Exercise: A word-for-word transcription of the records is required.

[Collected data]

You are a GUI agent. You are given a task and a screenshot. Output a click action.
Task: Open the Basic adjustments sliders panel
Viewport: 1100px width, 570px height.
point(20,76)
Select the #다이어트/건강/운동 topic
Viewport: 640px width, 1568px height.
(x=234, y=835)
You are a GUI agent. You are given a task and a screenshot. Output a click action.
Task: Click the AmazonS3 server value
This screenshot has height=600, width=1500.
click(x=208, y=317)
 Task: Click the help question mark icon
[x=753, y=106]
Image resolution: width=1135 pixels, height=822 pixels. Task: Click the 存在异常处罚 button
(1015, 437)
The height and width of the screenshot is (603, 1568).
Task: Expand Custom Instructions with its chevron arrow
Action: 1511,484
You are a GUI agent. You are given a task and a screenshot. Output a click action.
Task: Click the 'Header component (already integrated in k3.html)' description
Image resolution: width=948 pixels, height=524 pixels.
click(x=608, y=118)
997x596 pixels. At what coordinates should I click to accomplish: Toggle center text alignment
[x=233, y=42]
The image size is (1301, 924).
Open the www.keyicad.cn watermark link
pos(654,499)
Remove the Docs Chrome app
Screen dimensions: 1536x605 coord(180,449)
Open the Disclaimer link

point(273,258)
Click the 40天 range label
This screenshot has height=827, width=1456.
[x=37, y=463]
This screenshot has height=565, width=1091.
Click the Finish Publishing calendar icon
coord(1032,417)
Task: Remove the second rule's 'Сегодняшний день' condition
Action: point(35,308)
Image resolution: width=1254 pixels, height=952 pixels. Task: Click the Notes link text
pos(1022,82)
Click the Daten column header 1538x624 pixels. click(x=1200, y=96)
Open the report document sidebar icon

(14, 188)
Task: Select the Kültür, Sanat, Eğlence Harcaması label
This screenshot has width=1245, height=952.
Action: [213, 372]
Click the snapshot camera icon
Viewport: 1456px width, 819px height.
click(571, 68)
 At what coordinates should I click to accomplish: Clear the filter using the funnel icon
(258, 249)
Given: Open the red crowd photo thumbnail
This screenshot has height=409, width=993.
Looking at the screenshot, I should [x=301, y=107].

Exercise output:
You are a GUI agent. You are given a task and a screenshot. Output a click action.
Task: Open the Basic adjustments sliders panel
Viewport: 1100px width, 570px height.
point(20,76)
Select the #다이어트/건강/운동 topic
Viewport: 640px width, 1568px height.
(x=234, y=835)
You are a GUI agent. You are given a task and a screenshot. Output a click action.
Task: Click the AmazonS3 server value
This screenshot has height=600, width=1500.
click(x=208, y=317)
 Task: Click the help question mark icon
[x=753, y=106]
Image resolution: width=1135 pixels, height=822 pixels. Task: Click the 存在异常处罚 button
(1015, 437)
The height and width of the screenshot is (603, 1568).
Task: Expand Custom Instructions with its chevron arrow
Action: 1511,484
You are a GUI agent. You are given a task and a screenshot. Output a click action.
Task: Click the 'Header component (already integrated in k3.html)' description
Image resolution: width=948 pixels, height=524 pixels.
click(x=608, y=118)
997x596 pixels. At what coordinates should I click to accomplish: Toggle center text alignment
[x=233, y=42]
The image size is (1301, 924).
Open the www.keyicad.cn watermark link
pos(654,499)
Remove the Docs Chrome app
Screen dimensions: 1536x605 coord(180,449)
Open the Disclaimer link

point(273,258)
Click the 40天 range label
This screenshot has height=827, width=1456.
[x=37, y=463]
This screenshot has height=565, width=1091.
Click the Finish Publishing calendar icon
coord(1032,417)
Task: Remove the second rule's 'Сегодняшний день' condition
Action: point(35,308)
Image resolution: width=1254 pixels, height=952 pixels. Task: Click the Notes link text
pos(1022,82)
Click the Daten column header 1538x624 pixels. click(x=1200, y=96)
Open the report document sidebar icon

(14, 188)
Task: Select the Kültür, Sanat, Eğlence Harcaması label
This screenshot has width=1245, height=952.
Action: [213, 372]
Click the snapshot camera icon
Viewport: 1456px width, 819px height.
click(571, 68)
 At what coordinates should I click to accomplish: Clear the filter using the funnel icon
(258, 249)
Given: Open the red crowd photo thumbnail
This screenshot has height=409, width=993.
Looking at the screenshot, I should [x=301, y=107].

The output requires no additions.